Lo que nos lleva a la controversia hoy día sobre la censura a Maus en Estados Unidos. Las razones, ya dije, son estúpidas. Aunque la novela es perfectamente legible para muchachos de secundaria, los miembros del consejo escolar decidieron que nada es peor para un estudiante que ver a una mujer desnuda aún cuando está esté convertida metafóricamente en una ratona. La controversia es todavía peor si uno lee las transcripciones de las juntas consejo escolar. Una perla: Spiegelman fue caricaturista de Playboy, cómo vamos a dejar que ese profano guíe las mentes de nuestros jóvenes, ellos tan inocentes.
Maus no es tremendista, pero tampoco teme ser una denuncia imposible de ignorar. Su legado debe ser recogido por los lectores de todas las edades, pero sobre todo por los niños y adolescentes que no deben crecer en un mundo donde la verdad está bardeada por un muro de buenas intenciones de limpieza ideológica y el consumo de «material seguro» para una edad impresionable. Precisamente porque es una edad impresionable hay que hacerlos leer libros como Maus, para que la experiencia se les quede grabada y los sensibilice sobre la capacidad de maldad de las personas.

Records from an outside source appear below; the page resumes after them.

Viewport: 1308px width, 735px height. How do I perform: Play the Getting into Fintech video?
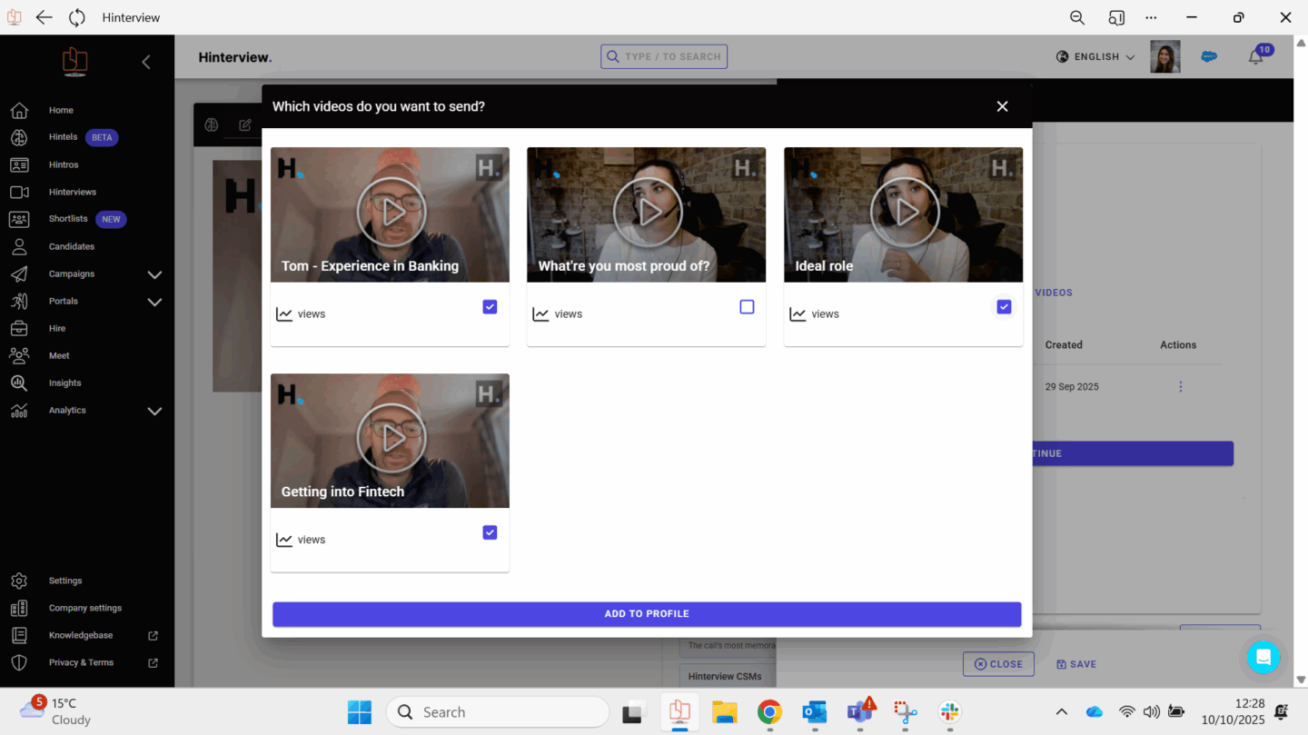point(391,439)
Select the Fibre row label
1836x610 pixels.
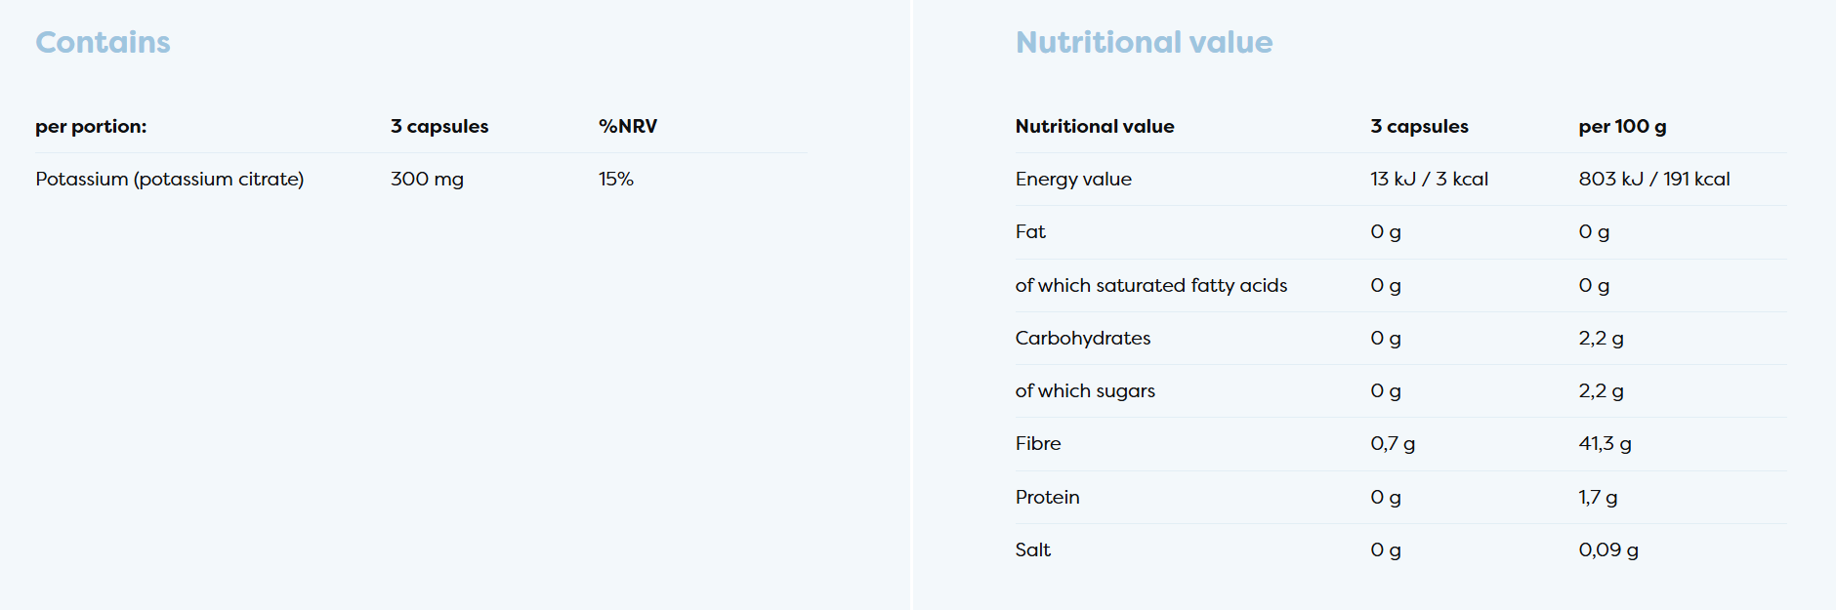(1037, 443)
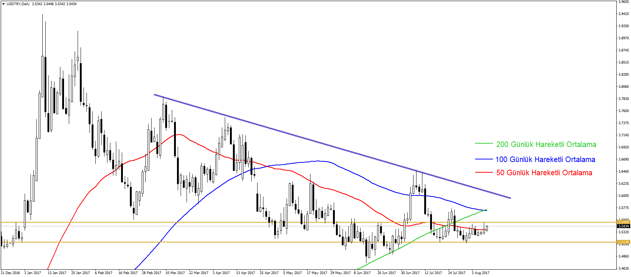The width and height of the screenshot is (631, 277).
Task: Click the 21 Dec 2016 date label
Action: pos(11,273)

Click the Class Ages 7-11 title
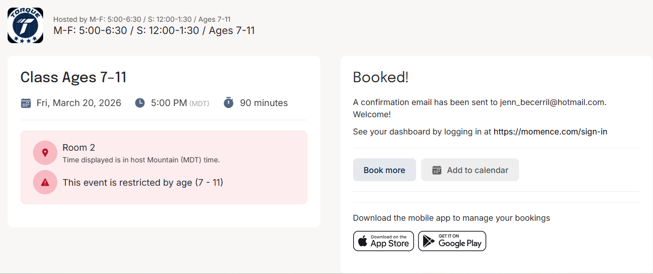pyautogui.click(x=73, y=77)
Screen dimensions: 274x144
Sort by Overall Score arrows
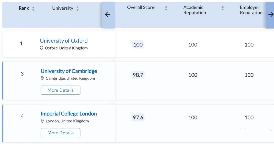pyautogui.click(x=166, y=8)
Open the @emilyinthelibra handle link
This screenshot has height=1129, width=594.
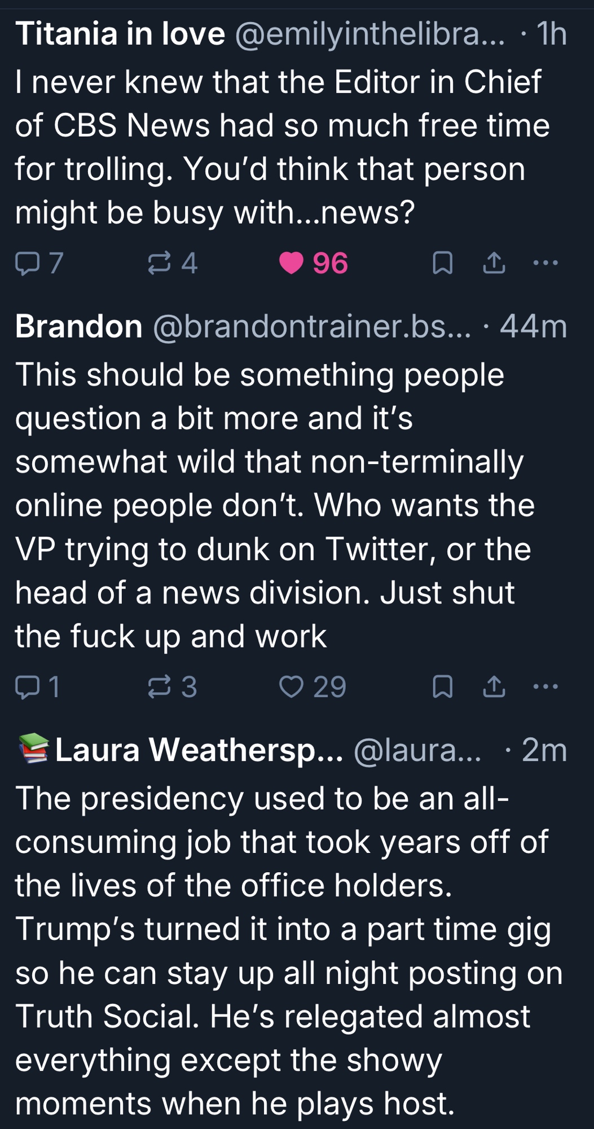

Con esto no quiero decir que Maus sea didáctica —a Spiegelman no le interesa dar lecciones sobre la pureza unívoca de las víctimas, de hecho hay varias ambigüedades morales a lo largo de la novela y estas son perfectas para discutirse en el aula—, sino que debe ser enseñada como un modo accesible y valiente de entender la Shoah.